Riveter, a female-founded, Y Combinator-backed company, is redefining corporate strategy through deep market research and analysis. As a growth-stage startup, Riveter specializes in rapidly prototyping solutions for clients, often processing lengthy and complex financial documents like 10-Ks and M&A reports to deliver actionable insights.
Document complexity + Transformation volume
While scaling their product as a small team, processing a high-volume of documents (that are oftentimes hundreds of pages long) proved to be quite the challenge. Traditional tools struggled to handle this scale and complexity of data, which led to a great deals of errors and barriers for the Riveter team. "I think our largest current scale challenges revolve around the size of the documents and the number of documents we process at once" Erica Clark, CTO of Riveter, shared.
Transformation but no contextual understanding
Riveter's solution provides deep analysis of financial information for clients like Gusto, so processing and transforming data and providing a tabular output was not enough. A need for contextual understanding felt necessary but difficult. "What's the unit? What's the scale? How can we understand this from the documents we're processing? With a few tools we've used, we were able to turn documents into data (and pull numbers) but things would be represented as 2.6 for example when the real data was 2.6 million" she voiced, regarding their pursuit of the right solution.

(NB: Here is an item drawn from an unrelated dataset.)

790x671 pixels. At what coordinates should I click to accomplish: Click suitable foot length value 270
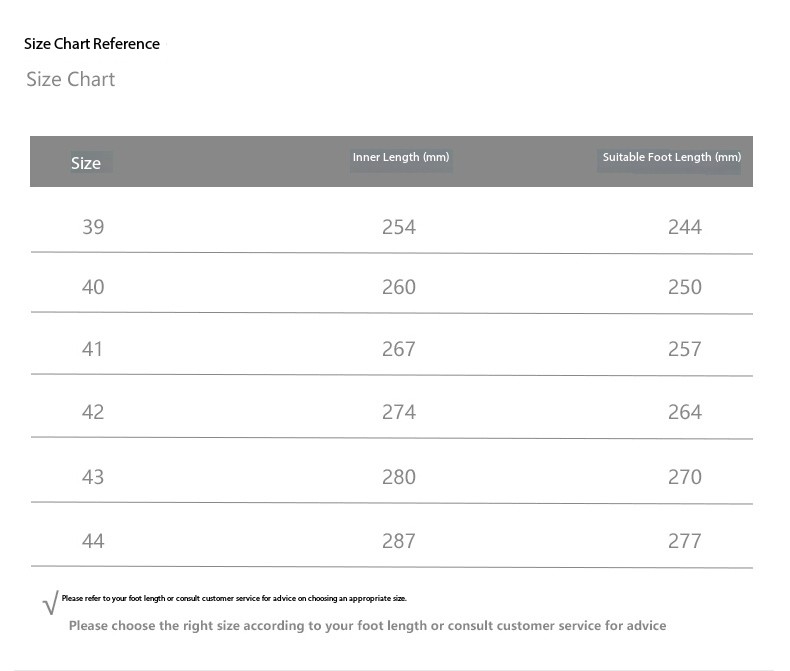click(x=685, y=477)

Riveter adopted bem's platform to support their tech stack (Typescript, Ruby on Rails, and Python), specifically tailored to extract and contextualize financial data from diverse document formats. "bem was really easy to pick up, get familiar with, and start using" Erica shared. bem has supported their journey so far with:
Contextual Data Extraction: bem enables Riveter to both extract tables and numbers and to clarify units, scales, and other measures. Deeper insights can now be scalable- aka, we provide the output of 2.6 million.
Rapid Prototyping: With bem, Riveter can swiftly prototype new data schemas and processing pipelines, reducing development time from days to mere hours. This agility proved invaluable during iterative refinements and pivots within their service offerings.
Scalability and Flexibility: Despite handling diverse file formats and large document sizes, bem allows Riveter to scale their operations seamlessly, managing multiple pipelines and adapting quickly to evolving client needs.
Since trusting bem with their financial modeling data, the Riveter team have been able to prototype complex data pipelines quickly for their analytics work, providing a deeply contextual experience for the inputs they're receiving. Faster production and improved accuracy allows their founding team to scale meaningfully for their clients.